When Should I Sell My Restricted Stock Units?

restricted stock units and when to sell

The first question that many of my clients who work in tech ask me is:  When should I sell my Restricted Stock Units (RSUs)?

Typically, the answer is that they should sell as soon as they vest, and this article will help you understand why I recommend that.

Restricted Stock Units or RSUs are the most common type of employee equity my Silicon Valley tech professional clients own.  RSUs are employee equity in the form of company stock which you vest over time. After you vest, you own the stock and can keep it or sell it. If you leave your company, you still own the stock.

Tax Treatment for RSUs

It’s critical to understand the tax treatment for RSUs. When you vest your RSUs, you are immediately taxed on their value which is treated for tax purposes as ordinary income. That means that your RSUs are taxed at the same rate as your salary.  This is different from other types of employee equity such as Incentive Stock Options (ISOs) which are not taxed immediately when you vest them. My clients often think RSUs are treated the same as other employee equity such as ISOs which confuses them.

One way that is helpful to think about RSUs is to view them as a cash bonus in the form of company stock. Imagine you get a cash bonus. That bonus would get taxed immediately as ordinary income and you would be left with the remaining cash. If you took that cash and you bought your company stock in the stock market, you would own your company stock in the amount of your cash bonus. Said differently, you would be in the exact same place as you are when you vest your RSUs.
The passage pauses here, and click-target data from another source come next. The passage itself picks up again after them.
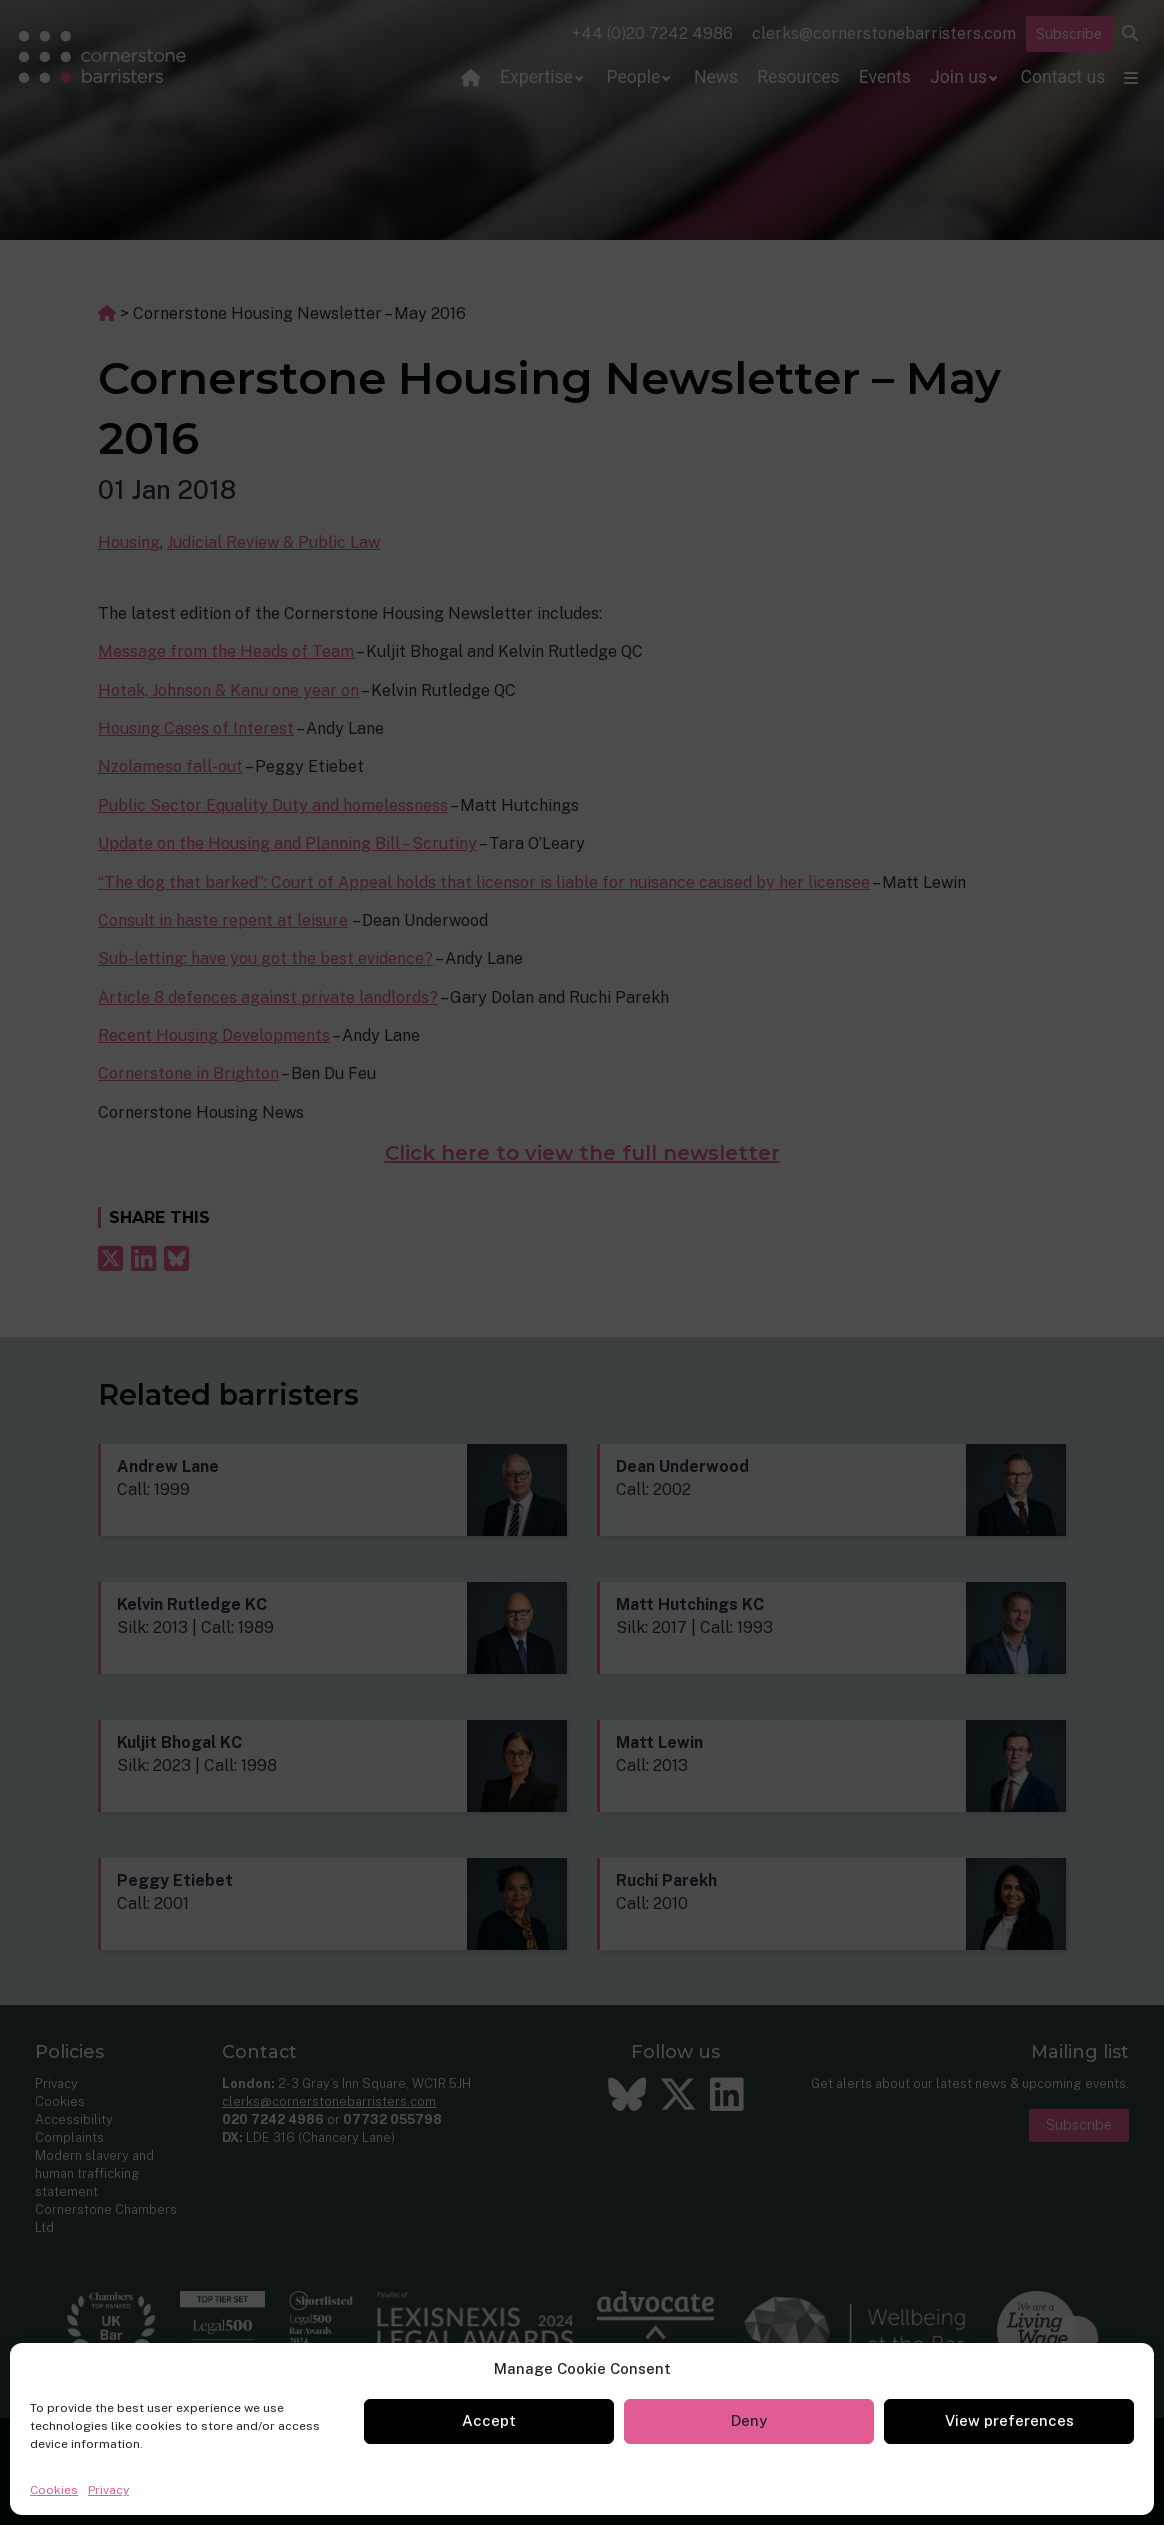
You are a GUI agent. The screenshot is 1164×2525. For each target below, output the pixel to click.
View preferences (1009, 2420)
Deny (749, 2420)
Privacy (108, 2490)
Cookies (54, 2490)
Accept (489, 2420)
Let’s look at an RSU example

If you vest $100,000 of RSUs, your company will typically sell $30,000 of RSUs to cover taxes and put $70,000 of RSUs in your employee stock account. If instead, you got a $100,000 cash bonus, your company would typically withhold $30,000 to cover taxes and pay you $70,000. If you then took the $70,000 and bought your company stock in the stock market, you would own $70,000 of your company stock. In both cases, you end up with $70,000 of your company stock.
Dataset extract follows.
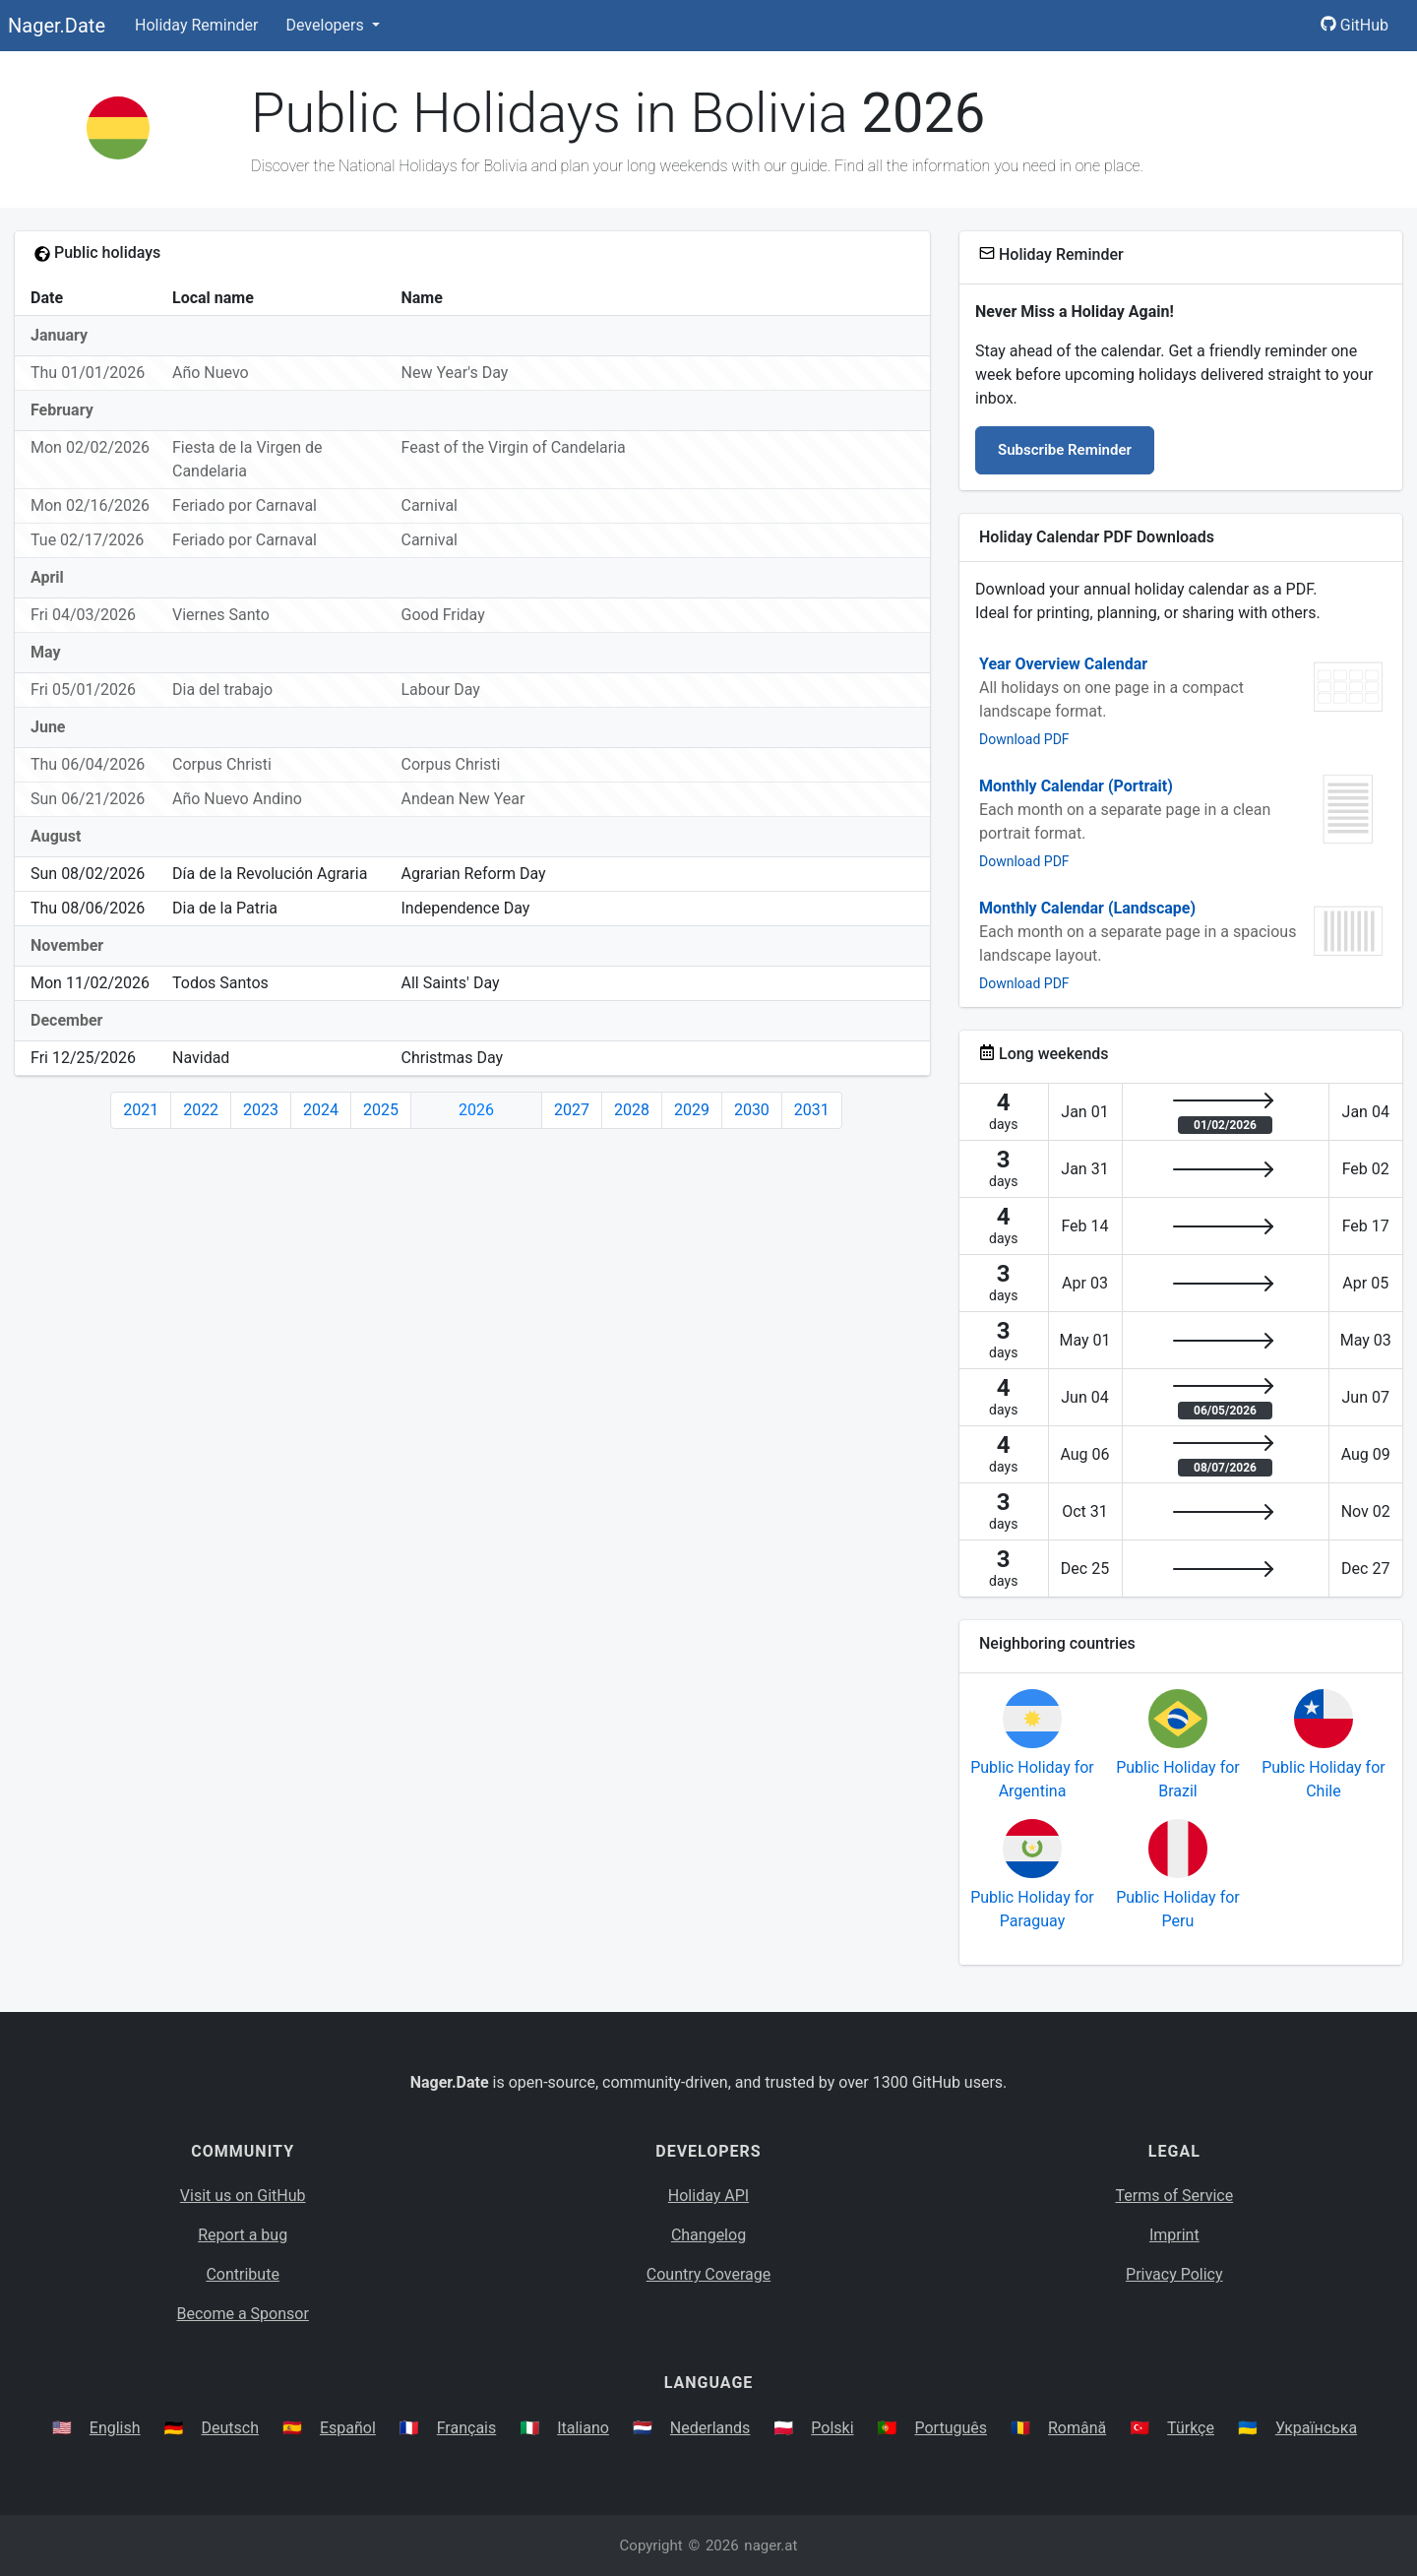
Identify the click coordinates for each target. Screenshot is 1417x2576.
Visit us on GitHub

Now that you understand that you should view your RSUs as a cash bonus, the question I ask my clients is: If your company gave you a cash bonus today, would the first thing you choose to do with the money be to buy company stock?
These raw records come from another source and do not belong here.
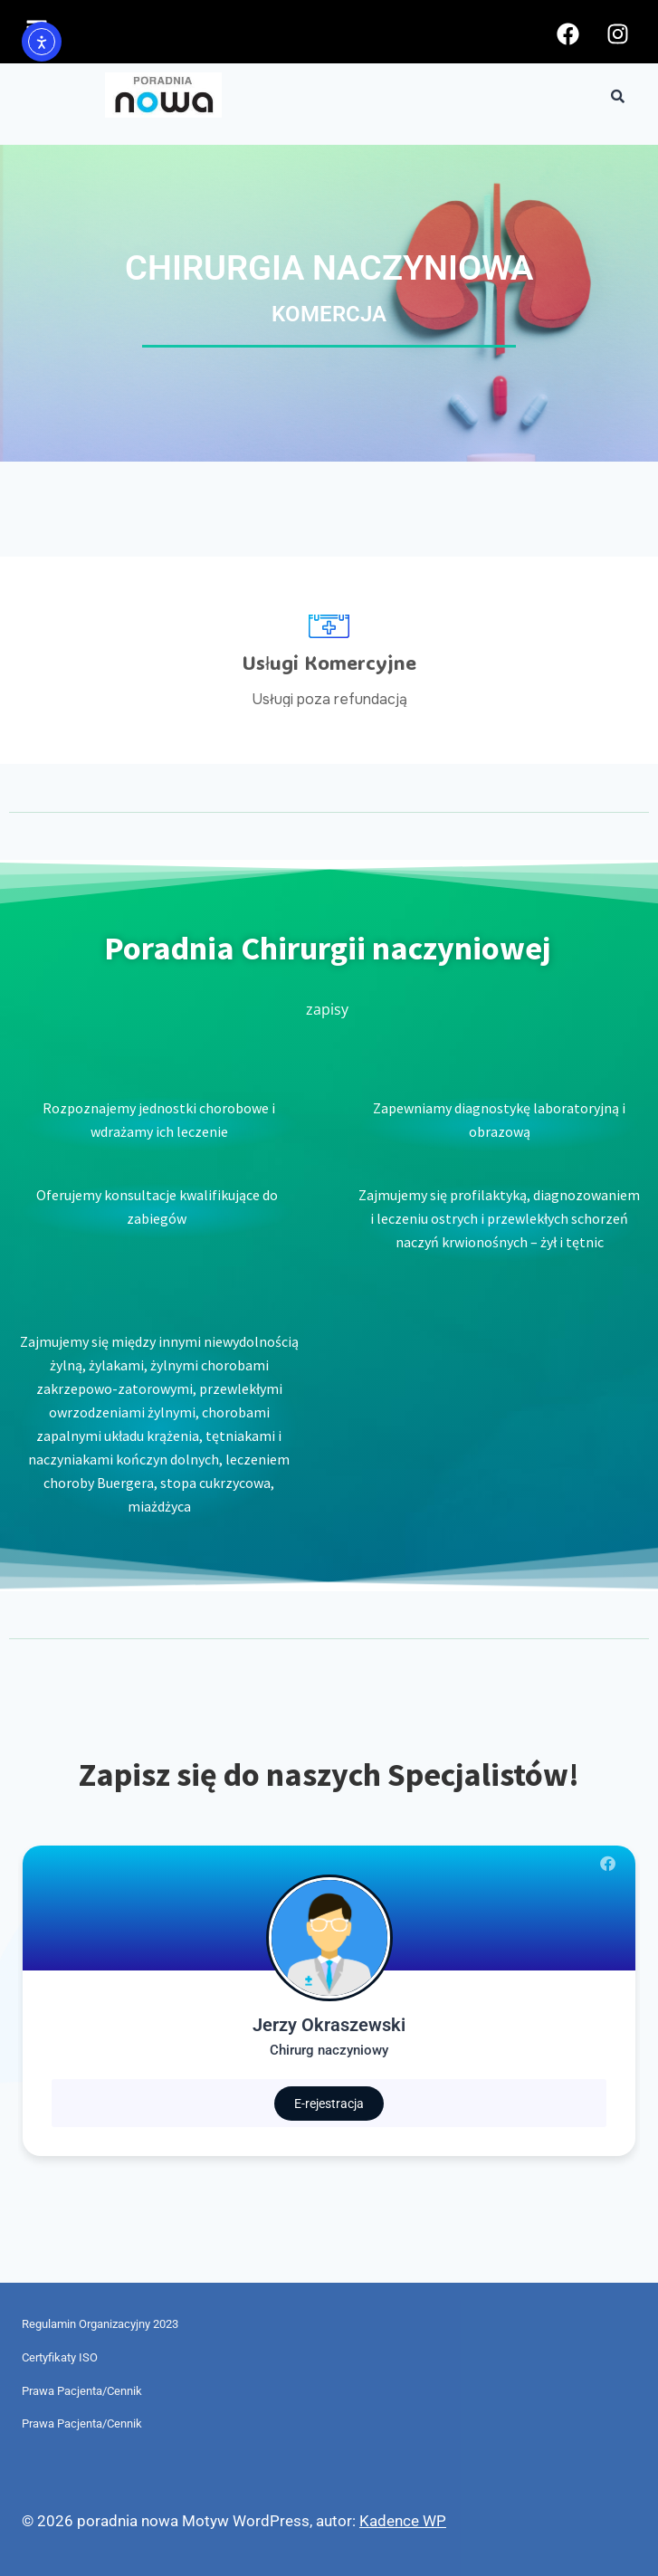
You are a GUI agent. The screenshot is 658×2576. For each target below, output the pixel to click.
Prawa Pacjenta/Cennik (82, 2391)
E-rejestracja (329, 2103)
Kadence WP (402, 2521)
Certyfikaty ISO (60, 2357)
When asked this question, most clients say that buying company stock would not be the first way they would use a cash bonus. If that’s the case, you should not hold on to your RSUs. If you do keep your RSUs, you’re saying that buying company stock would be the first way you would use a cash bonus.

Using RSUs to fund other goals

This is typically why I recommend my clients sell their RSUs as soon as they vest and use the proceeds to fund other financial goals including near term goals such as funding an emergency fund or down payment or long term goals such as investing for retirement in a broadly diversified, globally allocated portfolio.

When I recommend this, clients often have reasons they want to hold on to their RSUs; the most common is that they want to keep a stake in their company.  I remind them that they are already invested in their company in the form of their salary, benefits, and future equity. If they still want to keep a stake, then we limit the stake in their company stock to ~10-20 percent of their investable assets so that they’re not taking on too much risk by holding too much of a single company stock.


RSUs do not carry a tax benefit

Because Restricted Stock Units are taxed as ordinary income, there is no tax benefit in holding RSUs. Some clients will argue that if they hold RSUs for more than a year, the RSUs will qualify for the lower long-term capital gains rate. However, the long-term capital gains rate only applies to the gain from the stock price on the vesting date.  If you bought stock on your vesting date and held it for more than one year, that stock would also qualify for the long-term capital gains rate. You get the exact same tax treatment if you hold your RSUs or buy the stock so there is no tax benefit in holding RSUs.

Let’s revisit that RSU example

If you held your $70,000 of RSUs for more than a year and you sold them for $80,000, your $10,000 gain would qualify for long-term capital gains treatment.  Alternatively, imagine you took your after-tax cash bonus of $70,000 and bought $70,000 of company stock, held it more than one year, and sold it for $80,000.  Your $10,000 gain would also qualify for long-term capital gains treatment. Again, there is no tax benefit for holding RSUs.

Given that RSUs are taxed as ordinary income and there is no tax benefit for holding them, I recommend you sell as soon as you vest and use the proceeds to fund your other financial goals. 

Another way to figure when to sell your RSUs is to ask yourself: If I got my company gave me a cash bonus today, would I use it to buy company stock? If you wouldn’t use your bonus to buy company stock, you should sell your RSUs.

Deciding when to sell your Restricted Stock Unitss can be hard to figure out. When you make that decision using the framework I’ve outlined in this article, you will be able to make the most of your hard-earned RSUs.

If you would like help developing your RSUs selling action plan schedule a free call with me to talk through your individual situation.



  1. Urmi

    Hi If my RSU are vested say at $2
    Should i wait for company to go public which might get me $10 at the time of IPO

  2. Baskaran

    Hi I normally get a cash bonus on RSU. I have given grant acceptance of RSU from April first 2021. Now I am quitting my company on 31.08.2021. regarding RSU where do I stand?